Paul DiNocco, who himself was a successful candidate in the recent election, saw my post on Facebook and took a ride up there to have a look for himself.

One of the things he noticed, he told the Town Council last week, was the “tiny cartridges all over the ground up there.” These “tiny cartridges” are called “pods” and they are used in Juuls for vaping.

“There is a big vaping issue in this town,” DiNocco told the Town Council, “and a lot of it is going on up there (at the Junior Lot at WHS).”

It’s not just in the parking lot. It’s in school too.

Call me old-fashioned, but I remember the days when the only way to get your nicotine fix during the school day was to duck into the boys’ lavatory for a quick butt between classes. The problem was, it smelled. If a teacher walked in and caught a whiff, it could mean major detention hours for the smoker. (Do they still have detention?)
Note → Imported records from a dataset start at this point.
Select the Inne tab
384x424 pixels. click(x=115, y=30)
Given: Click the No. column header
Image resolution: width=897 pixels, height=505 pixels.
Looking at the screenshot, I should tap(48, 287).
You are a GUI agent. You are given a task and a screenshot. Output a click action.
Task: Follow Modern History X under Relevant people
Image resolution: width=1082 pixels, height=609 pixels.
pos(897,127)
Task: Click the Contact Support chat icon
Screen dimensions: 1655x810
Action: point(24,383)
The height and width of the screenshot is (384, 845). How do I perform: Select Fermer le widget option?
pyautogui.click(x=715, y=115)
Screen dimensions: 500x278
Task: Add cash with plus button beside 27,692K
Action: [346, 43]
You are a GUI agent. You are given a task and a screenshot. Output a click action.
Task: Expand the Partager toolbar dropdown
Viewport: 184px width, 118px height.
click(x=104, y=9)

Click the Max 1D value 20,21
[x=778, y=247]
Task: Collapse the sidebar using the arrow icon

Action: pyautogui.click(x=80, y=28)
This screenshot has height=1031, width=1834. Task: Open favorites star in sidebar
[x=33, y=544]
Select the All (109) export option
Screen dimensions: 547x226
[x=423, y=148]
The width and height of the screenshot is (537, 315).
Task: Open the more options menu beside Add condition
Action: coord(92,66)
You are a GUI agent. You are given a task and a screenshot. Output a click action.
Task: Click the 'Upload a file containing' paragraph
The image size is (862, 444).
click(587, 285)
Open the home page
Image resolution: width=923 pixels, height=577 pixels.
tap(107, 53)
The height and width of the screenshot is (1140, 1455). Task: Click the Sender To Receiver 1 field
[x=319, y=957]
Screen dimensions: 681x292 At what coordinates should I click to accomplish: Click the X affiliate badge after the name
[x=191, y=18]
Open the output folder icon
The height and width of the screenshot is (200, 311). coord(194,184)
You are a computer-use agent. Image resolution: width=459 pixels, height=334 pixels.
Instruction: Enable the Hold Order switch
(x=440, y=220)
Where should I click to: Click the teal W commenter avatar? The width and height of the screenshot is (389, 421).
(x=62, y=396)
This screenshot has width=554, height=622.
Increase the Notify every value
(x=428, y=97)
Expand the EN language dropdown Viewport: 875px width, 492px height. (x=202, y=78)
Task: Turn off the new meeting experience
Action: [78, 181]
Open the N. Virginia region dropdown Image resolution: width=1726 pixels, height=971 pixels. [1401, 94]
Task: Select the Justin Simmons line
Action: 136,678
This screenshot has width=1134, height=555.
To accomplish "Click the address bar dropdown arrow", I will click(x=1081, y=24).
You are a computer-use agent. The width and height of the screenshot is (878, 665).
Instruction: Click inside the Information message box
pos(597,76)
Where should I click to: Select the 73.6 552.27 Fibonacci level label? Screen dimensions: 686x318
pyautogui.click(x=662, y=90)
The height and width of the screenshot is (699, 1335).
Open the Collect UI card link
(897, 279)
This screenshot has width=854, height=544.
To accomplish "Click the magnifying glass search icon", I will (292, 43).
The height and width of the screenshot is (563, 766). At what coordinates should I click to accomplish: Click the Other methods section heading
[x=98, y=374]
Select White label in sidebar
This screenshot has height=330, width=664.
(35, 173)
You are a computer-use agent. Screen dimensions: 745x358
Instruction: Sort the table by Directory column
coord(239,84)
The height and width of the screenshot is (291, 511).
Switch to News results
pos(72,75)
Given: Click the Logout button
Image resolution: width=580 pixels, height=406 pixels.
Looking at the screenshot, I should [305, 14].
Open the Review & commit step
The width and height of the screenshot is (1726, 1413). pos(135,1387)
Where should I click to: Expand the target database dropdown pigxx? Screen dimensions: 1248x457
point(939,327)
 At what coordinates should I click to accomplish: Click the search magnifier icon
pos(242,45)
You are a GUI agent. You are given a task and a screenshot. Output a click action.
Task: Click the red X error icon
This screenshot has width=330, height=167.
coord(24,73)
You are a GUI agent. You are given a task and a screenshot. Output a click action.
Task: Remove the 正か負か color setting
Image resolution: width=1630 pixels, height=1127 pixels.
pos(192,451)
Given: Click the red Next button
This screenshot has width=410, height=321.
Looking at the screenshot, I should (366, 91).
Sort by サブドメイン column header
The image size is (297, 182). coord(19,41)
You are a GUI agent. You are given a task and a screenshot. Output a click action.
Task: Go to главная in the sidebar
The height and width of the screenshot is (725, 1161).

Now, thanks to the miracle of modern technology, students don’t need to worry about the tell-tale odor of smoke in the school bathrooms. The vapor exhaled from vaping is virtually odorless. And there’s even a way to minimize the visible vapor plume. It’s called “zeroing out,” whereby you hold the inhaled vapor in your lungs long enough that there is nothing visible when you finally exhale.

Zeroing out means today’s students don’t need to sneak off to the nearest gender-neutral bathroom. They can take a surreptitious puff from a Juul right in the classroom or hallway and just zero out the vapor.

Schools are trying to address the issue, but as you can see, it’s a real problem when you can’t even tell it’s going on.

Vaping has been promoted as a “safer” alternative to smoking cigarettes. But kids see the word “safer” and interpret it to mean “safe.”

It’s the same thing that happened with marijuana in the 1960s and 1970s. All we needed to hear was that weed was less harmful than heroin and other hard drugs. Our adolescent brains translated “less harmful” to mean “harmless” and a generation of potheads was born, who then passed the habit along to succeeding generations. Now that the baby boomers are running things, we have legalized marijuana. What a proud legacy to leave behind.

We’ve forged a society where the worst sin is to pass judgment or to “forbid” anything. So, the destructive behavior continues.

Between rampant vaping and legalized weed, we are creating the next generation of nicotine addicts, potheads and God knows what else. Who knew it would be this easy to undo 50 years-worth of anti-nicotine/anti-drug education?

Maybe we can at least do something about the litter.